WEDNESDAY 29 NOVEMBER 2000

MS S MIDDLETON

Chairman

  122. Good morning, ladies and gentlemen. May I declare the public session of evidence open and welcome Sue Middleton from Loughborough University? Some time ago the Committee spent a very productive day just listening to some of the work which was being done up at Loughborough and we are very grateful as a Committee for the support we get from the academic community. We are particularly grateful that you have managed to give us some written evidence.[1] We know that you have been working in this area for some time, particularly the work you did on the Small Fortunes survey which is extremely valuable for us, and also as a contributor to the Rowntree Foundation study on Poverty and Social Exclusion in Britain which was recently published and which we noted with great interest. By way of setting the scene, the more we get into this inquiry the more we are becoming focused on the adequacy or otherwise of the support which children get. You have done a lot of work on this. Could you just start by telling us a bit about the work you have done on what parents spend, what the average spend is on their children? It came up with results that prima facie you would not necessarily expect. Certainly the results in the existing benefits, as they are devised in the current system for the support of children, do not reflect some of the expenditure patterns which your work discovered. If you could spend a moment or two talking round that, it would be a very good introduction to the questions we should like to ask you.
  (Ms Middleton) There are two questions there: one is about structure of benefits and one is about adequacy and what spending told us about these things. Talking about structure, looking at average spending on an individual child in a family, that is, regular spending not all the extras, such as the capital goods you need to have a baby and all the rest of it, what we found, to summarise, was a remarkable similarity in average weekly spending on children in different family types, children of different ages, children of different birth orders. In terms of age, there was this view enshrined in the benefit system that younger children cost much less than older children. That seems from spending data to be true, but by nowhere near as much as had been imagined; younger children cost more, especially if you took into account child care costs. I can return to that and what the reasons were for those expectations later, if you wish. In terms of birth order, Child Benefit assumes that a first born or an only child is going to cost a lot more than a subsequent child. Presumably the reasoning behind that is that there are savings from being able to pass on goods from one child to the other. What the spending evidence suggests is that those savings are not that great in regular spending terms; they are relatively small. The average a second child in a family has spent on it is something like 17 per cent less than an only child, which is not vastly different. Yet if you think of the structure of Child Benefit, a second child in a family is assumed to cost something like 50 per cent less than an eldest child. We also found, at first sight strangely, that average spending did not vary greatly with income of a family; about 20 per cent from the bottom quartile to the top income quartile. If you think about it, those of us who are parents know that that actually makes sense. What happens in a family is that you put the roof over your head, you pay the basic utility bills and the next priority is the kids. For those at the richer end like me, you tend to say you are not spending any more because then you are heading towards spoiling or you have higher housing costs or whatever. The differences were not phenomenally large and that was the fundamental conclusion in terms of structure.

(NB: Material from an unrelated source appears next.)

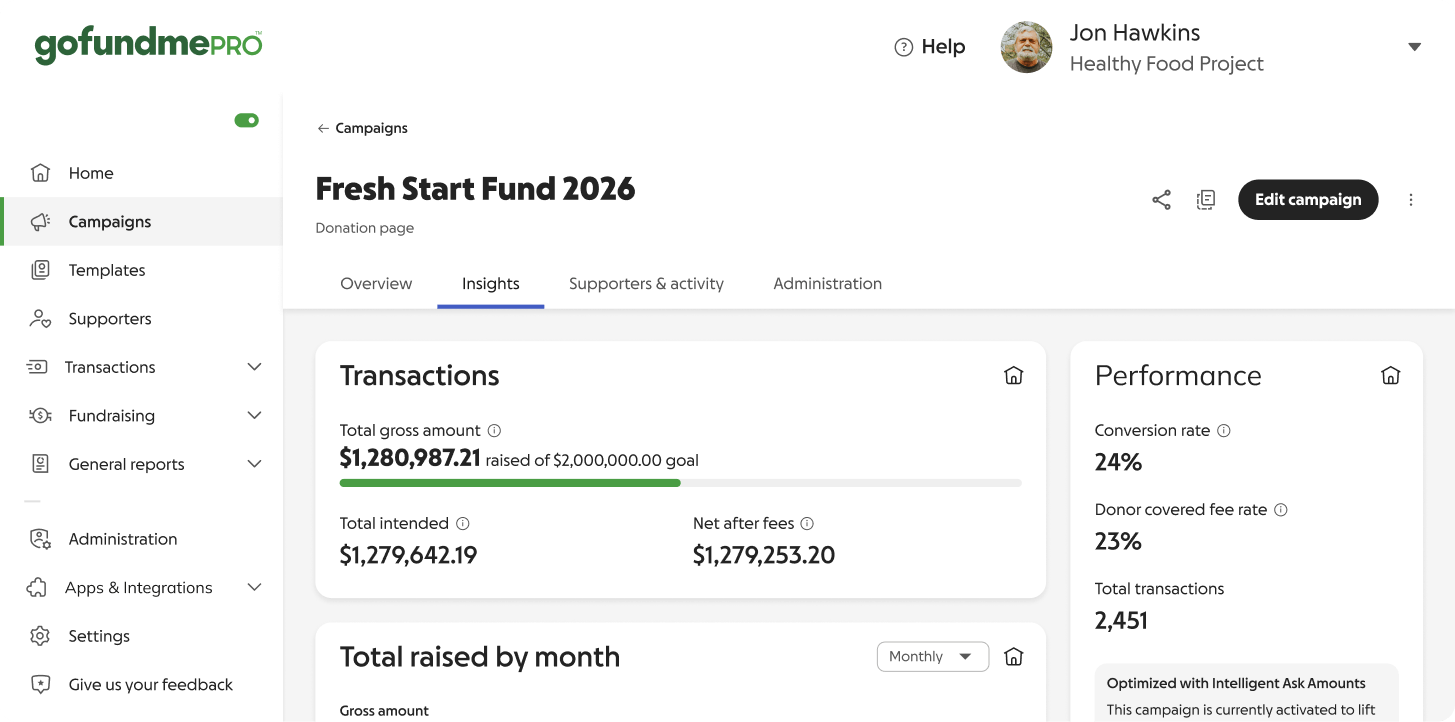Click the fundraising goal progress bar
Image resolution: width=1455 pixels, height=722 pixels.
[x=680, y=482]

  123. Fascinatingly it poses the question: if that is happening—and I should be interested to know whether your research work can inquire into the "Why?"; that might be an entirely different set of questions—if across the income distribution range children are getting more or less the same spent on them—which may be a bit of an exaggeration and putting words into your mouth—is it a problem? Why are we all so worried about it? If you are looking at the adequacy of income devoted to children and you are saying that even the poor families manage somehow to find enough expenditure not to prejudice them that much, what is the problem? Why should Government be bothered about any of this?
  (Ms Middleton) The problem is where that money is coming from. What is happening is that parents are sacrificing their own consumption in the interests of their children. We all do that. If you look at the proportion of disposable income which is spent on a child in a lone-parent family, it is something like one third of disposable income. If you look at the proportion of disposable income in a two-parent family which is spent on a child, it is something like one tenth. Obviously that income has to go round two adults in a two-parent family, but what we found was that it was more to do with the fact that the lone parent is getting a lower income than that the two-parent family has to spread income around among two adults instead of one. I have said flippantly on more than one occasion recently that it is not going to be a lot of good if we abolish child poverty at the expense of being left with a nation of poor parents. That is of major concern. If you look at the evidence about the extent to which poorer parents are going without, in recent work I have done associated with the "Poverty and Social Exclusion Survey of Britain" we are finding significant proportions of mothers in particular who are going without food in order to provide food for their kids and that cannot be healthy. The short answer is that it is about making sure that families remain healthy as much as kids.

  124. Could you be tempted into the "Why?" question about why the difference in averages is so little or is that something the research does not attack?
  (Ms Middleton) It lies in the priority which the vast majority of parents give their children whatever their circumstances. The things we covered were food, clothing, all the basics and things like holidays and Christmas and birthdays. We found, not surprisingly, that where there were differences in spending, most of them were on things like spending on birthdays and spending on holidays. For the rest of it, there was very little difference. It is about the way people prioritise.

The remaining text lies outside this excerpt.